Warten auf das Super-WLAN
Die Technik funktioniert, jetzt müssen noch ein paar bürokratische Hürden aus dem Weg geräumt werden
- HOLGER ERIKSDOTTER
Das Gebiet um Skelleftea in Nordschweden ist dünn besiedelt. Kleine Ortschaften und einzelne Gehöfte verlieren sich in der kargen Landschaft 200 Kilometer südlich des Polarkreises. Viel gibt es hier nicht, aber immerhin eine verdammt schnelle Internetanbindung.
Hier, wo eine Verkabelung der über 7000 Quadratkilometer großen Gemeinde Unsummen verschlingen würde, ragen die zurzeit leistungsfähigsten Funkantennen für Breitband- Datenübertragung in den Himmel: Kein Hügel, kein Hochhaus weit und breit – Idealbedingungen für die neue Funktechnik Wimax (Worldwide Interoperability for Microwave Access), einer Art Super-WLAN. Seit letztem September betreibt der schwedische Anbieter MobileCity zusammen mit dem Chip-Riesen Intel diese Testanlage.
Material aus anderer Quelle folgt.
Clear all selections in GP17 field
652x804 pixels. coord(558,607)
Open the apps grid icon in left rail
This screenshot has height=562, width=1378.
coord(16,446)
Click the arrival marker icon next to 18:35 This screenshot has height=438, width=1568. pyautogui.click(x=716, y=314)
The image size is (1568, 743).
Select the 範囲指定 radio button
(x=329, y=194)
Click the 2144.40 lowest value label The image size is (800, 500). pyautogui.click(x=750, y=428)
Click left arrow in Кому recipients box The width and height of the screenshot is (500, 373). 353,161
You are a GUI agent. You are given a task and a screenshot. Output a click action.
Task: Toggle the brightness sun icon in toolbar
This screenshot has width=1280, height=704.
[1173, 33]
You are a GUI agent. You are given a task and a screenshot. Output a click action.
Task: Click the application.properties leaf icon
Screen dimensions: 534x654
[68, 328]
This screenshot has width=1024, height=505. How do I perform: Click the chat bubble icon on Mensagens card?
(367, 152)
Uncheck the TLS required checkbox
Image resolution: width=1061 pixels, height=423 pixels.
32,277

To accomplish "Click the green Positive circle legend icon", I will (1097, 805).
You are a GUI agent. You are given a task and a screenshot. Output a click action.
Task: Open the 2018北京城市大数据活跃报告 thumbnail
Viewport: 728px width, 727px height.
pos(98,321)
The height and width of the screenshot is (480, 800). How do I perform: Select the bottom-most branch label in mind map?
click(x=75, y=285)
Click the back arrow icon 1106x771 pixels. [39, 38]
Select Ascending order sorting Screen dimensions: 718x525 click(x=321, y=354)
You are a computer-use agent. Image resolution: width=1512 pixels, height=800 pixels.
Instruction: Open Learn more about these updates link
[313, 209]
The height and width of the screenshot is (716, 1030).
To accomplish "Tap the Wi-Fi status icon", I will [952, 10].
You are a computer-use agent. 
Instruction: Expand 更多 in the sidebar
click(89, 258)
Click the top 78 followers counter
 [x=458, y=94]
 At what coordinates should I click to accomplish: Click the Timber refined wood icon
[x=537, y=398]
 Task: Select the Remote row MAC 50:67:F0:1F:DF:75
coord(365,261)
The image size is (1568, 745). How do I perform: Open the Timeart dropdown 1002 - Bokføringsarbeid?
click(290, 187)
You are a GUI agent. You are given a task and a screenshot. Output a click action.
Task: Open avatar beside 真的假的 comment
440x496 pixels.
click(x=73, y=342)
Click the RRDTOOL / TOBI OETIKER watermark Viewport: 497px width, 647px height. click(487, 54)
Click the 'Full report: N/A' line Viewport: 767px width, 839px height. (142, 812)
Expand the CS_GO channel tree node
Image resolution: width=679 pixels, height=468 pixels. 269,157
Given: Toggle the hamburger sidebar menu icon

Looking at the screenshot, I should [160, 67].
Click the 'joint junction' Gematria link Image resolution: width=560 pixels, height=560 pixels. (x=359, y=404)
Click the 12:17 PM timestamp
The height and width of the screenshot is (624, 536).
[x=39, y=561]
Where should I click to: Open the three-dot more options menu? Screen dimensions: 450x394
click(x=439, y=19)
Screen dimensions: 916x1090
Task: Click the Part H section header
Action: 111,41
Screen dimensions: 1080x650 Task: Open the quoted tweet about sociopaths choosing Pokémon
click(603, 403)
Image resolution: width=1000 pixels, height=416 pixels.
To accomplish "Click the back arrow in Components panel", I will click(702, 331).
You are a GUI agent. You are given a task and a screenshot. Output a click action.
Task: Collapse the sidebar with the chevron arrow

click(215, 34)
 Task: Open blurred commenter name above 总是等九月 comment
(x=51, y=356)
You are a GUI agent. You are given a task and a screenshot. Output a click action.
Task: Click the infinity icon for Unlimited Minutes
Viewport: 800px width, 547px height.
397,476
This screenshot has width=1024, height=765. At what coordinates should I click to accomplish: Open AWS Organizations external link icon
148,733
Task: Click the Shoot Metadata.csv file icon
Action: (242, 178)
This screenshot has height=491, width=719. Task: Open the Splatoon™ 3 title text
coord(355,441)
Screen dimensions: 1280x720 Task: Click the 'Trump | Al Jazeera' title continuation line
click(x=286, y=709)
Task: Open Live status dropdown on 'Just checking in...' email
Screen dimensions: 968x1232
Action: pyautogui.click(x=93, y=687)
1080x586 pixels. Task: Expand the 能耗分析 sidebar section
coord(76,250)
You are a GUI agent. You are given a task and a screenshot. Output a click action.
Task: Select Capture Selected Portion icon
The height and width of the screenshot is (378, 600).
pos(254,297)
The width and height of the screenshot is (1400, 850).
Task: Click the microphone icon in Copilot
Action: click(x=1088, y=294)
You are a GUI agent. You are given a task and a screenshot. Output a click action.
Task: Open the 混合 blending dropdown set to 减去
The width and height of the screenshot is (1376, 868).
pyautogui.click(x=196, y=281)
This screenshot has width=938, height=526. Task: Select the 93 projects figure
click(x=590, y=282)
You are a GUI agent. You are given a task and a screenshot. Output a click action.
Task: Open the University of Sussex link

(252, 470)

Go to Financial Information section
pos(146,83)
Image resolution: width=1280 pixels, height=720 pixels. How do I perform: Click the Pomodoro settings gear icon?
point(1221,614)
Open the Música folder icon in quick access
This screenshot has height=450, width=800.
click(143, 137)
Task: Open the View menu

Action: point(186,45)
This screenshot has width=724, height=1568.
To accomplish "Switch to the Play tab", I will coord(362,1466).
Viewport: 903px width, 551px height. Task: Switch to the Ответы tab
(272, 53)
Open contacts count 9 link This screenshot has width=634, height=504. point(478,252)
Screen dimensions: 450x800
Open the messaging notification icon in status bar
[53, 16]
30 Haushalte nahmen anfangs an dem Test teil und wurden mit 8 Megabit (MBit) Übertragungsrate (wohlwollend 10fache DSLGeschwindigkeit) ans Internet angeschlossen, sie benötigten lediglich eine Außenantenne. "Eine Breitbandversorgung mit Wimax kostet in dieser Region etwa ein Siebtel dessen, was man für eine Verkabelung ausgeben müsste", sagt Goran Eriksson, Geschäftsführer von MobileCity. Zurzeit haben nur 23 Prozent der Schweden Internetzugang über Kabel. Der Rest sind potenzielle Wimax-Kunden. Wenn auch die sprichwörtliche letzte Meile in Deutschland nicht ganz so lang ist wie in Nordschweden, so könnte Wimax doch auch hierzulande ein Erfolg werden. Die theoretisch möglichen Wimax-Reichweiten von 50 Kilometern bei Übertragungsraten von 70 MBit sind allerdings der Idealfall und nur bei einer Sichtverbindung erreichbar. Dafür sind eine Richtantenne nötig und ein fester Standort des Empfängers.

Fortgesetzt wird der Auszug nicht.